▶ Tugas Anda
1. Terjemahkan kalimat dari teks tentang krisis Euro ini ke dalam bahasa Inggris: "Eksistensi Euro di antara masyarakat sipil Eropa memainkan fungsi pencipta rasa kepemilikan ini."
2. Tuliskan kembali bagian teks tentang krisis Euro yang dimulai dengan "Sayangnya, Orléan tidak" dan berlanjut terus hingga "Keynesianisme hari-hari ini.".
3. Menurut teks tentang krisis Euro, Théret menganut paham ekonomi siapa?

▶ Teks Bacaan
Sayangnya, Orléan tidak sempat membedah secara fundamental modalitas-modalitas uang-hutang ini dalam kaitannya dengan kapital—sesuatu yang pastinya jauh lebih penting—dan berhenti pada analisis yang kurang substansial dan nyaris menjadi klise, misalnya dalam pernyataannya bahwa krisis Euro menandakan krisis model Keynesian yang dianut oleh negara-negara Eropa. Tetapi, ia menggarisbawahi satu hipotesis menarik, tentang bagaimana krisis model Keynesian ini telah menciptakan suatu gelombang reaksioner yang disebutnya ‘represi finansial’ dan ‘kontrol total finansial’ pada negara-negara penganutnya, sesuatu yang melampaui model Keynesian sendiri dan, dalam kenyataannya, berujung pada proses oto-destruksi Keynesianisme hari-hari ini.

Seperti dikatakan Orléan, suatu ilusi mengharapkan krisis kapitalisme Eropa hari ini dapat berujung pada semacam “’estorasi etis,’ di mana Euro dipulihkan statusnya kembali (seperti pada masa-masa awal inisiasinya) sebagai simbol pemersatu Eropa. Pandangan Orléan mengritik pandangan Bruno Théret, yang dalam presentasinya, menyesalkan hilangnya ‘legitimasi etis’ Euro di mata rakyat Eropa. Théret, berseberangan dengan Cuillerai, menerima secara positif kedaulatan uang, sejauh baginya, kedaulatan tersebut dilegitimasi secara etis melalui suatu proses demokratis. Ia berangkat dari premis bahwa uang menciptakan rasa kepemilikan sosial (appartenance sociale) di antara penggunanya. Eksistensi Euro di antara masyarakat sipil Eropa memainkan fungsi pencipta rasa kepemilikan ini. Secara makro, eksistensi sistem mata uang-bersama Euro juga akan melindungi Eropa dari sapuan krisis global yang datang dari, misalnya, Amerika Serikat atau Asia. Untuk itu, Euro mesti diintegrasikan ke dalam apa yang disebutnya ‘model sosial Eropa’ (modèl social européen), di mana Euro menjadi integrator interaksi sosial antarwarga Eropa. Théret, yang menganut paham ekonomi institusional John R. Commons, mengimpikan suatu ‘federalisme moneter’ yang mendesentralisasi (tidak seperti saat ini) bank sentral Eropa. Filosofinya adalah ‘keadilan distributif’ untuk menghilangkan ketimpangan ekonomi di antara negara-negara Eropa.

▶ Cuplikan Data
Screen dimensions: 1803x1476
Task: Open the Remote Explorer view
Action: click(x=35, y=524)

...

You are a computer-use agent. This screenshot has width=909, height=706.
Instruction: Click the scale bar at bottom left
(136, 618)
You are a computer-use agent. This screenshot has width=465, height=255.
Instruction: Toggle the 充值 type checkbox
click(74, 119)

* * *

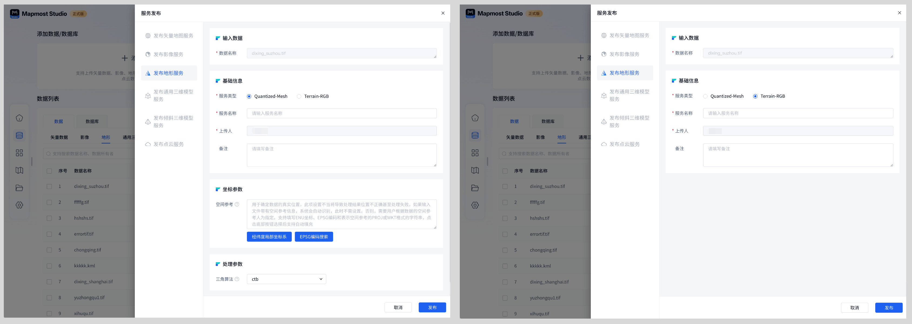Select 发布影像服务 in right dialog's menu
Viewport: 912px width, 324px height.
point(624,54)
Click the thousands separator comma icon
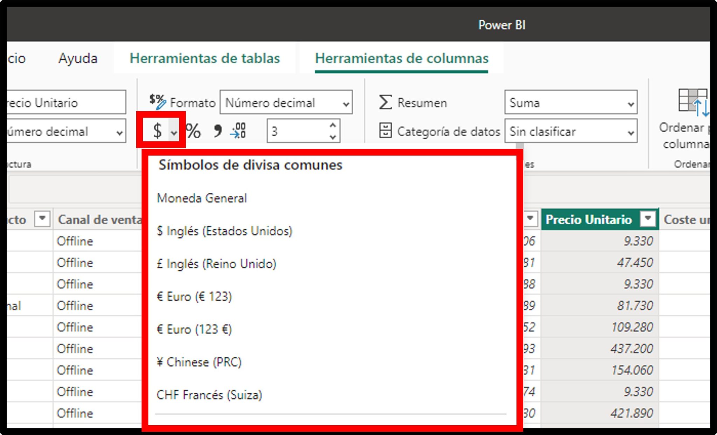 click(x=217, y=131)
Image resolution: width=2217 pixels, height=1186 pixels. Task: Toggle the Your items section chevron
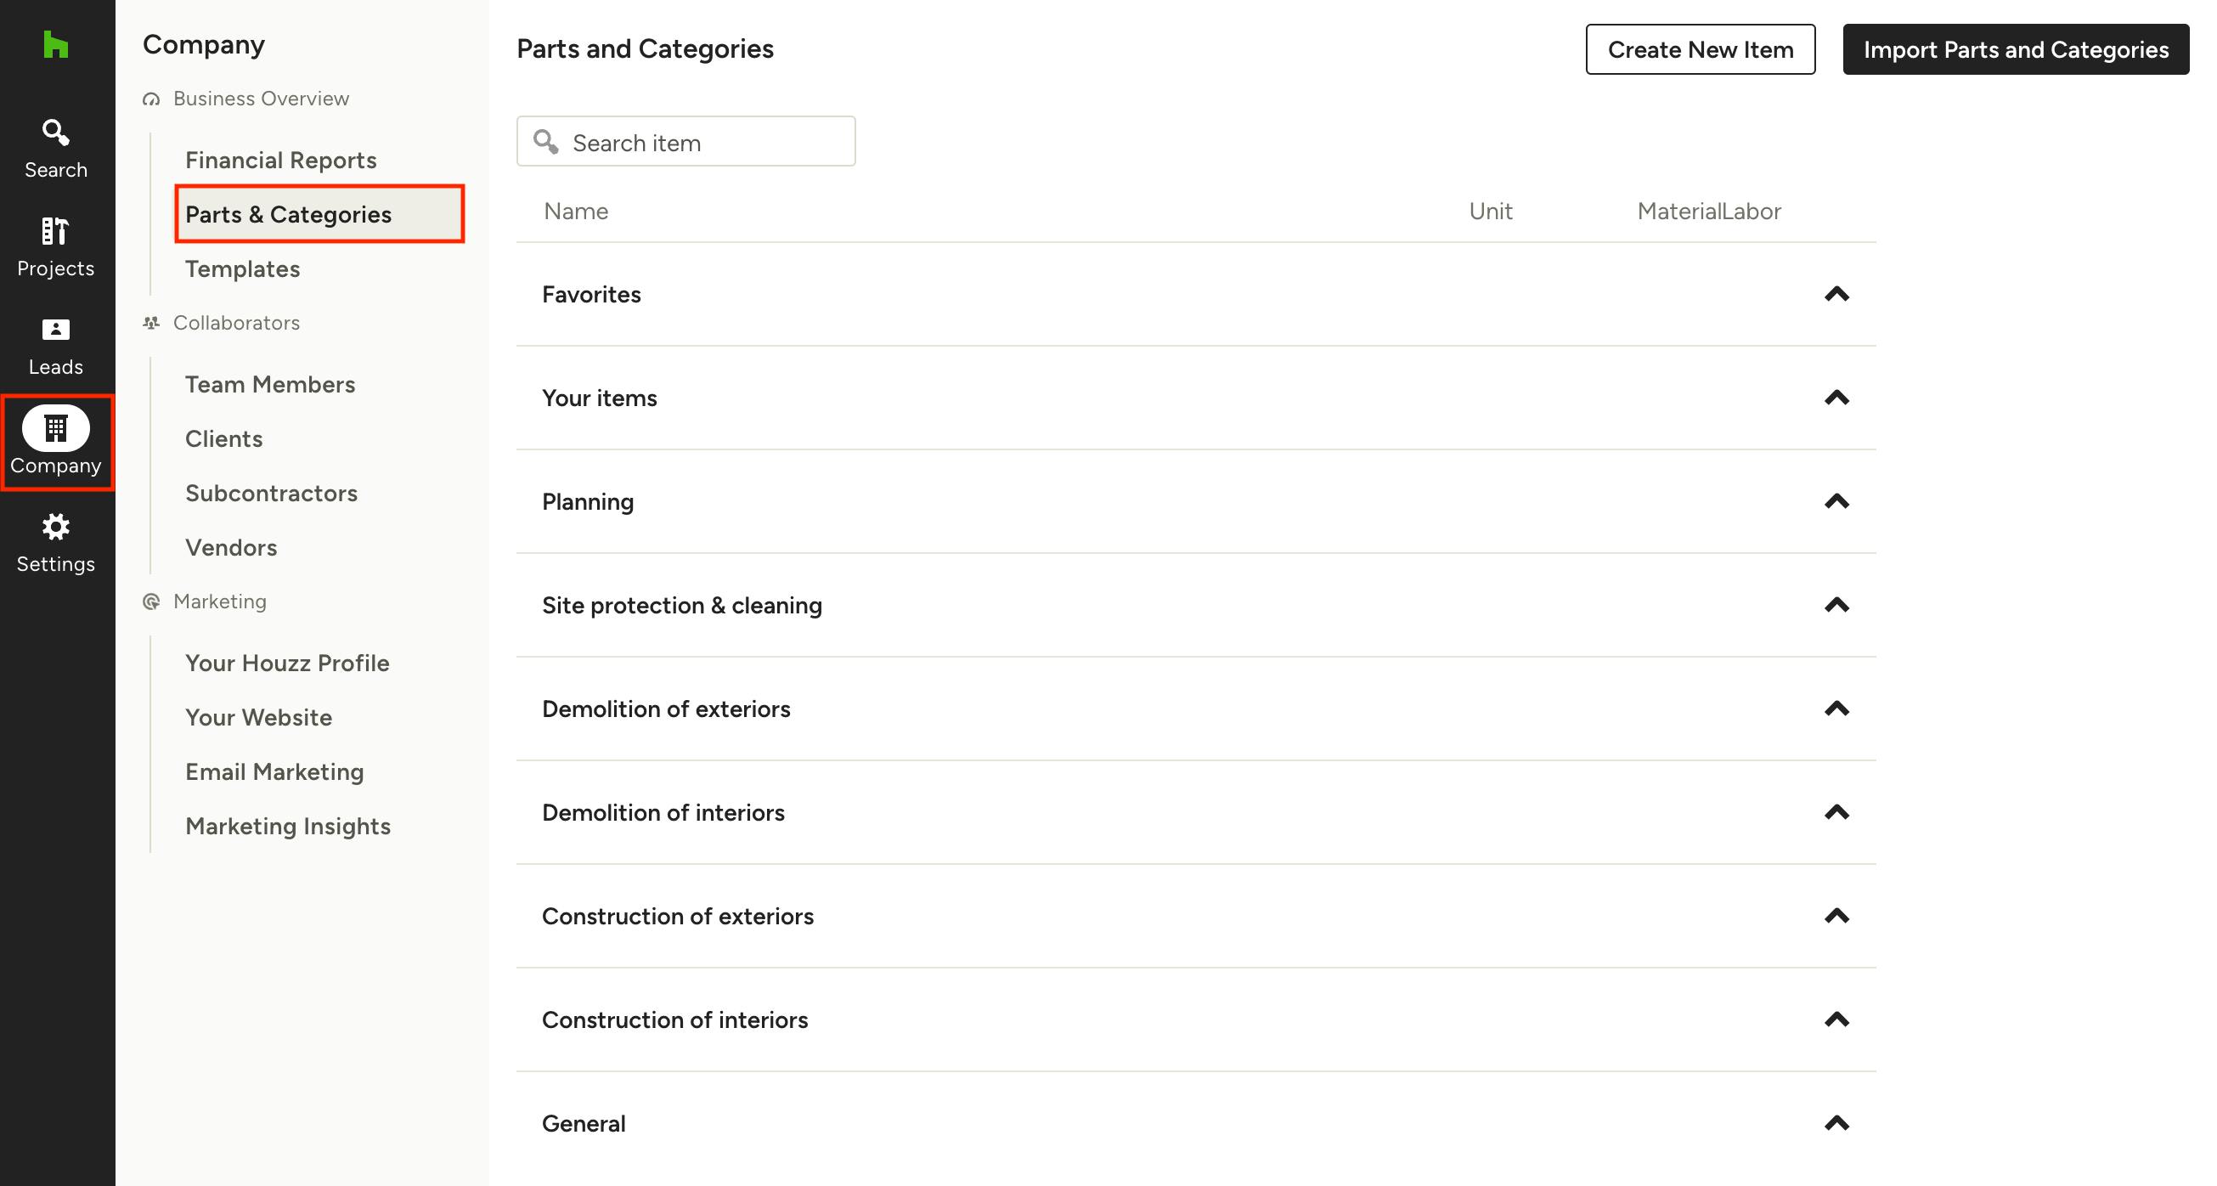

▶ Kunci Jawaban
1. The existence of the Euro among European civil society serves to create this sense of belonging.

2.
Sayangnya, Orléan tidak sempat membedah secara fundamental modalitas-modalitas uang-hutang ini dalam kaitannya dengan kapital—sesuatu yang pastinya jauh lebih penting—dan berhenti pada analisis yang kurang substansial dan nyaris menjadi klise, misalnya dalam pernyataannya bahwa krisis Euro menandakan krisis model Keynesian yang dianut oleh negara-negara Eropa. Tetapi, ia menggarisbawahi satu hipotesis menarik, tentang bagaimana krisis model Keynesian ini telah menciptakan suatu gelombang reaksioner yang disebutnya ‘represi finansial’ dan ‘kontrol total finansial’ pada negara-negara penganutnya, sesuatu yang melampaui model Keynesian sendiri dan, dalam kenyataannya, berujung pada proses oto-destruksi Keynesianisme hari-hari ini.

3. Paham ekonomi institusional John R. Commons.